Um pequeno sorriso surgiu em seus lábios com dificuldade.

Era uma imagem linda, um retrato fiel ao que o inferno representava: dor, sangue e fogo.

— eu salvei a sua vida miserável, eu deveria ter matado você aquela noite. — Giuseppe quebrou o silêncio, mas Enzo não o olhou, absorto em suas fantasias. — e você me agradece trepando com a minha esposa. — riu sem humor.

Enzo engoliu.

então era aquilo, Lily. sempre Lily.

Não adiantaria dizer que não era por livre e espontânea vontade, que se pudesse jamais olharia em direção a ela, ele sequer sabia se seria capaz de falar. o esforço não valia a pena.

— Lorenzo, eu não me importo que coma aquela vagabunda, ela só serve para isso mesmo, — disse cruzando as pernas e relaxando sobre a poltrona. — mas deveriam ser mais cuidadosos. ela está carregando meu filho, o que a minha família vai pensar se souber que um animal anda se enfiando entre as pernas da mãe dos filhos do capo?

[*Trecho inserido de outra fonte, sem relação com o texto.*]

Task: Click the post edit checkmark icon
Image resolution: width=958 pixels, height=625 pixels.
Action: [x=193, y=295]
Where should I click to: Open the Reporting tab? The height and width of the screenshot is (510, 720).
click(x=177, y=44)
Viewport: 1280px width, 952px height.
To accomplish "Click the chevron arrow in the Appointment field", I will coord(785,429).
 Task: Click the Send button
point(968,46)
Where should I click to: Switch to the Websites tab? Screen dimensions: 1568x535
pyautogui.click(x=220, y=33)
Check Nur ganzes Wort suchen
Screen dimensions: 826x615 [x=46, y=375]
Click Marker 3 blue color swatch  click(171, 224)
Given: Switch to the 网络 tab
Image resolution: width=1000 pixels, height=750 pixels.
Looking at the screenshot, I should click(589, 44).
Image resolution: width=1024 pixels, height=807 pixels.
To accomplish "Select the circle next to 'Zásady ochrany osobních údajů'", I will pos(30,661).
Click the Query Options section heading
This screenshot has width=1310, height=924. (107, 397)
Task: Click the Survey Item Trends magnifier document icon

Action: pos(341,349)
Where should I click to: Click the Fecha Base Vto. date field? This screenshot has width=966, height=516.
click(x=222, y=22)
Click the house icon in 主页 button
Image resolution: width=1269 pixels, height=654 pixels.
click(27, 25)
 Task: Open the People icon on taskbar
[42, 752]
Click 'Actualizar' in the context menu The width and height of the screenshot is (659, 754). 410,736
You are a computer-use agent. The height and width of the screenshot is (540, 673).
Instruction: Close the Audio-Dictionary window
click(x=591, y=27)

estalou a língua correndo os olhos pela grande cicatriz sangrenta na costela do garoto.

— você parece a sua mãe, ela não morre fácil também. Lixo calabres¹ é o mais difícil de se livrar. — se levantou voltando a se aproximar dele, ficando em pé diante o corpo fragilizado do menino, pressionando com o pé a queimadura e assistindo o garoto se contorcer de dor trincando os dentes. — eu fodo a sua mãe, você fode a minha esposa, isso está se tornando uma verdadeira família... sabia que ela ainda implora pra ver você? mas esquece rapidinho quando entrego ela para meus homens, deve ser difícil levar uma decina inteira por que ela volta tão exausta que mal consegue falar, às vezes até chora... meus homens não são muito delicados com ela.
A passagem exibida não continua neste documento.